Despite my issues with the mouse and the way the key bindings are set and how they don’t seem to work at all, I really do like this game. It’s a different take on the detective side of adventure games, which I usually don’t go for, despite liking Law & Order, which tacked on having to actually take the cases to trial as well as investigate them. I’m all for incorporating the supernatural side of things into games like this, because it is a neat angle, and to see someone who has had this ability all her life still struggling to come to grips with it and tackle getting over certain events in her life really makes the lead seem even more human than she would have normally. It makes her relate-able and makes me want to keep playing it.

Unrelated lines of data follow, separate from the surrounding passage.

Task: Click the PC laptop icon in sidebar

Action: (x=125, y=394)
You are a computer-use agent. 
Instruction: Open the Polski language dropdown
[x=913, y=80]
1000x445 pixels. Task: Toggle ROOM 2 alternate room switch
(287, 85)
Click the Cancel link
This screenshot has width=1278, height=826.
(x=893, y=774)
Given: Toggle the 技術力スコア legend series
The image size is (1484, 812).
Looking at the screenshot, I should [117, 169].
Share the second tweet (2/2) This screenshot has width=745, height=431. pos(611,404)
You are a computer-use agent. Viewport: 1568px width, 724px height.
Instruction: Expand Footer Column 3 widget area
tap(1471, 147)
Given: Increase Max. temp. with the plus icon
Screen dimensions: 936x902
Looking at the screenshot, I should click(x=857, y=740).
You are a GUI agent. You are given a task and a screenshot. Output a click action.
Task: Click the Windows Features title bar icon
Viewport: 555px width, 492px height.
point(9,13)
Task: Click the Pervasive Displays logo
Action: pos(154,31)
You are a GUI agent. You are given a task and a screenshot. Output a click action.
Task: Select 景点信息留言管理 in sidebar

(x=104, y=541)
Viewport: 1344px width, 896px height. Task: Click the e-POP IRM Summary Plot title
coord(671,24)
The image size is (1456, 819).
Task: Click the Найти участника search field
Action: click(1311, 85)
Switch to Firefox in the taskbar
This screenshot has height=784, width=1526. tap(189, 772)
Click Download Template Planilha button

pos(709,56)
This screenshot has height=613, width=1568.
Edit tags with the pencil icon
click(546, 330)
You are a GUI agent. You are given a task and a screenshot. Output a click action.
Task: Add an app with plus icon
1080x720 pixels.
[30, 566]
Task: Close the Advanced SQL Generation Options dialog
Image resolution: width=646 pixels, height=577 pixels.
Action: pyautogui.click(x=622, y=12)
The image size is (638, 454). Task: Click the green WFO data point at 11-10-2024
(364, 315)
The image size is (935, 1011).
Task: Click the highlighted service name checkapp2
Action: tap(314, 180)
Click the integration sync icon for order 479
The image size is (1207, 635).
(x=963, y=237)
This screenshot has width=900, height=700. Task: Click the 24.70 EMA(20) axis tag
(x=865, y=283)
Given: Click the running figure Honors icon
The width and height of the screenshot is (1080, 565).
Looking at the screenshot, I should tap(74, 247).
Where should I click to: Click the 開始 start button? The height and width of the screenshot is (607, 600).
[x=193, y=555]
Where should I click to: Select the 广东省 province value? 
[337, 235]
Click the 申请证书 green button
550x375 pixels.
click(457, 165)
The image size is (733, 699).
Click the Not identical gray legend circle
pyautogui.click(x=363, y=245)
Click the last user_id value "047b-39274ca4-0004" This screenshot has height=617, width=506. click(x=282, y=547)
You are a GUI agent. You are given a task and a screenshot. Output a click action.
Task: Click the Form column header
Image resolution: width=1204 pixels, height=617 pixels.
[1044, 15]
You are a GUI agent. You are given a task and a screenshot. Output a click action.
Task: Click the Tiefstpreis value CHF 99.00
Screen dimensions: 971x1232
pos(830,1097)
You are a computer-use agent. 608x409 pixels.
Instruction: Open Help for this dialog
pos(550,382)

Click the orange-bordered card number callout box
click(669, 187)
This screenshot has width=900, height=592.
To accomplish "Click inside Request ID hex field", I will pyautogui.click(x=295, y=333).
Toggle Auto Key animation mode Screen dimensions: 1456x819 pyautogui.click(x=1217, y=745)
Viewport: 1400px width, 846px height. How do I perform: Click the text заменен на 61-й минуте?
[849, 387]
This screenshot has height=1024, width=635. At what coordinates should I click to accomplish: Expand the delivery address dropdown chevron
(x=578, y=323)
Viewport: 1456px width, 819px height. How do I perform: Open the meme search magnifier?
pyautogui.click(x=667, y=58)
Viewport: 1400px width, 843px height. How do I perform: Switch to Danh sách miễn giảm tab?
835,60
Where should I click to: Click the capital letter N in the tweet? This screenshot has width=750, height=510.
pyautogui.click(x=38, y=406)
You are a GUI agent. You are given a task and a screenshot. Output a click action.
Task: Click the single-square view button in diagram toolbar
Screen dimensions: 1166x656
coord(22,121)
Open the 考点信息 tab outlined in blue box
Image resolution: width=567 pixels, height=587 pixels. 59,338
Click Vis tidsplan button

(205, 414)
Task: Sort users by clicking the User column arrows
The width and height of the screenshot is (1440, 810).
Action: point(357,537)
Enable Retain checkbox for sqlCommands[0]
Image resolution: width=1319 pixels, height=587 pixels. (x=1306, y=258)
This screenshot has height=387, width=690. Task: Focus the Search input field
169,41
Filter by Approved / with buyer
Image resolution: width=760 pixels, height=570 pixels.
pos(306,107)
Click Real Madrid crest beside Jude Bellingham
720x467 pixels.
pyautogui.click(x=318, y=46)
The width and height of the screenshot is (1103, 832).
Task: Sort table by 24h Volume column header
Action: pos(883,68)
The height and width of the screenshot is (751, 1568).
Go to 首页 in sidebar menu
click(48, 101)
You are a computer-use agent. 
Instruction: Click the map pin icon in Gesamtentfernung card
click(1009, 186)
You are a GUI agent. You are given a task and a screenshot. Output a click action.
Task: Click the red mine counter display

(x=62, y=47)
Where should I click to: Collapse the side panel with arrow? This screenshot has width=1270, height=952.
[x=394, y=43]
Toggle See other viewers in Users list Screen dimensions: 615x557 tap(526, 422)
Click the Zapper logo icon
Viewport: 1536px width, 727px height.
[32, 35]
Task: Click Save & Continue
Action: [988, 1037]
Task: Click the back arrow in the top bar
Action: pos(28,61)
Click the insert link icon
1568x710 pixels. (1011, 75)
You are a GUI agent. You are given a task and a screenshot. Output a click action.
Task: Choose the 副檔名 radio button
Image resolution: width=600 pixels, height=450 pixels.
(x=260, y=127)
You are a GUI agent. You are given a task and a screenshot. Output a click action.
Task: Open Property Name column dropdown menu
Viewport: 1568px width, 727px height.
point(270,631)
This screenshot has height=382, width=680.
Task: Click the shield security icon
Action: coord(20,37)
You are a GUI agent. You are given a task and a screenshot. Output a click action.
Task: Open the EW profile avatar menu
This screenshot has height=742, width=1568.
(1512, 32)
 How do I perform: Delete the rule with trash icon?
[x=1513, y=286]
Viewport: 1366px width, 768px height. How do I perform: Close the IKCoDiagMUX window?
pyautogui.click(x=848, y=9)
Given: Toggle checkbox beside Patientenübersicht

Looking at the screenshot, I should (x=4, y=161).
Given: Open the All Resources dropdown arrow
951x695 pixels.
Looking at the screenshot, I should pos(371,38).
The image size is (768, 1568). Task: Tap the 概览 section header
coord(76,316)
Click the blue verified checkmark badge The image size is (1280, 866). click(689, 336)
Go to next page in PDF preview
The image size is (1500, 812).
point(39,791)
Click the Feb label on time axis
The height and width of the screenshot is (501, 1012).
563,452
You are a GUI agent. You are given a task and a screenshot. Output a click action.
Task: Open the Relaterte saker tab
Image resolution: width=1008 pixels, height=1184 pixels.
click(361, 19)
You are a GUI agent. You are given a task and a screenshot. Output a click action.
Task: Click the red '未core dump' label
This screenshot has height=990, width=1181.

Short Attention Span Summary
Cognition: An Erica Reed Thriller Episode 4 is the second best entry in the four part episodic series, the third I feel being the best but this part manages to tie up all the loose ends without feeling like that’s its sole purpose. Tying Erica and Cordelia’s abilities together and forcing the two to work together to get to their goals even though their goals put them at odds with each other was a great move. All the plot threads that were seeded throughout the other episodes and especially the third come to fruition here with a driving plot to this episode that really keeps you involved and wanting to see it all through. While I say it’s the second best entry, really that’s all because we know most of the details already so the investigation is just about getting around hurdles to get to your prey instead of discovering who your prey is. While it’s still compelling much of the mystery has been sucked out to tie everything up but this episode does this amazingly well so you’re not left wondering what will be. You will be entirely lost with what’s going on here if you’re using this as a jumping on point, but it offers a great reason to play the other three entries to get through this one as well. I’m looking forward to playing this episode again and even going through the season again, and if I was on the fence about recommending the series to adventure fans, this episode and the previous one cleared that all up. Definitely check this game out.